Then comes the hospital, where interns work as free labor, sometimes even being asked to pay an exorbitant fee despite clocking in more than 60 hours a week as paper-pushers. They endorse attendings and senior residents “to watch out for,” those that demand an entourage to accompany them on rounds, and those that utter sexist, racist drivel inside the OR. When someone attempts to speak out, they languish in being labeled as onion-skinned brats, “millennials” who cannot handle the pressure cooker that made their elders become who they are now.

The truth is some of them are indeed the most successful in their fields, great doctors that trainees have the honor to learn from. They are some of the most laudable examples of how to approach patients, how to build indestructible rapport, and how to elegantly manage diseases. Their contributions to Philippine medicine are undeniable.

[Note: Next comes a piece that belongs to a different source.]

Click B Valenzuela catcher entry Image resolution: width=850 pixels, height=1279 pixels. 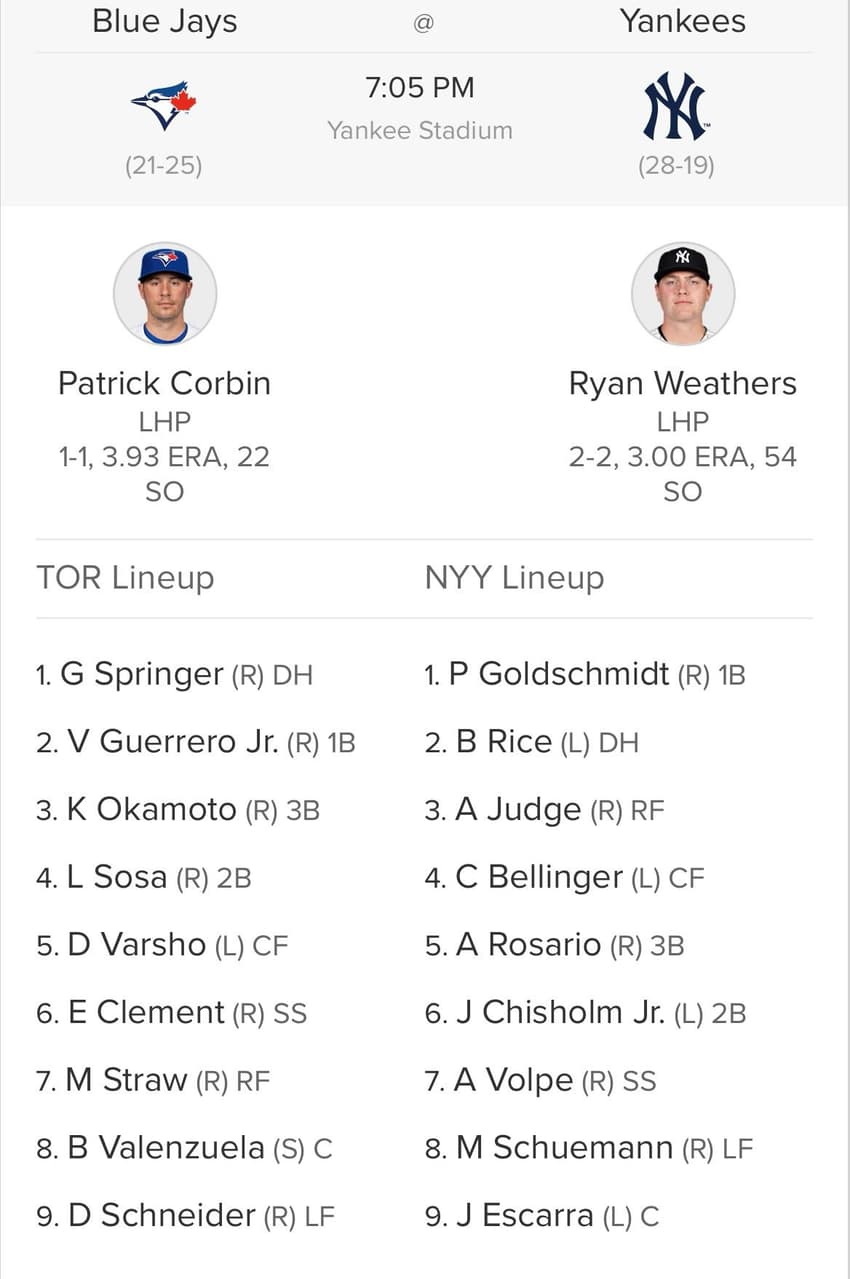(184, 1147)
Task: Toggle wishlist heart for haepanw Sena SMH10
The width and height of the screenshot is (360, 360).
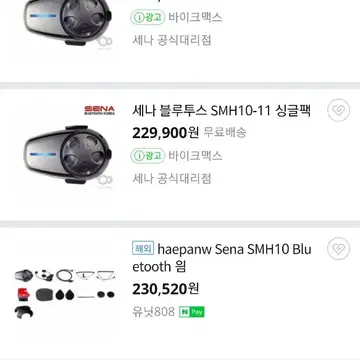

Where are public health, preventive medicine, and family and community medicine in all these? Just there, kept in the sidelines. The lack of personal glory in these subjects may have created the myth of the “apolitical” medical student, someone who does not want to get into systems thinking because there is still the pathophysiology of a rare disease to memorize and recite the next time an attending gives an impromptu revalida. Medical training itself is an exercise in individualism. A private privilege.

So here’s the question: Is the push to further emphasize community medicine mutually exclusive with attaining individual excellence in the clinical sciences? No, it isn’t. Harboring great clinical knowledge should be based on moral and ethical principles formed by a deep understanding of our society’s pervasive problems.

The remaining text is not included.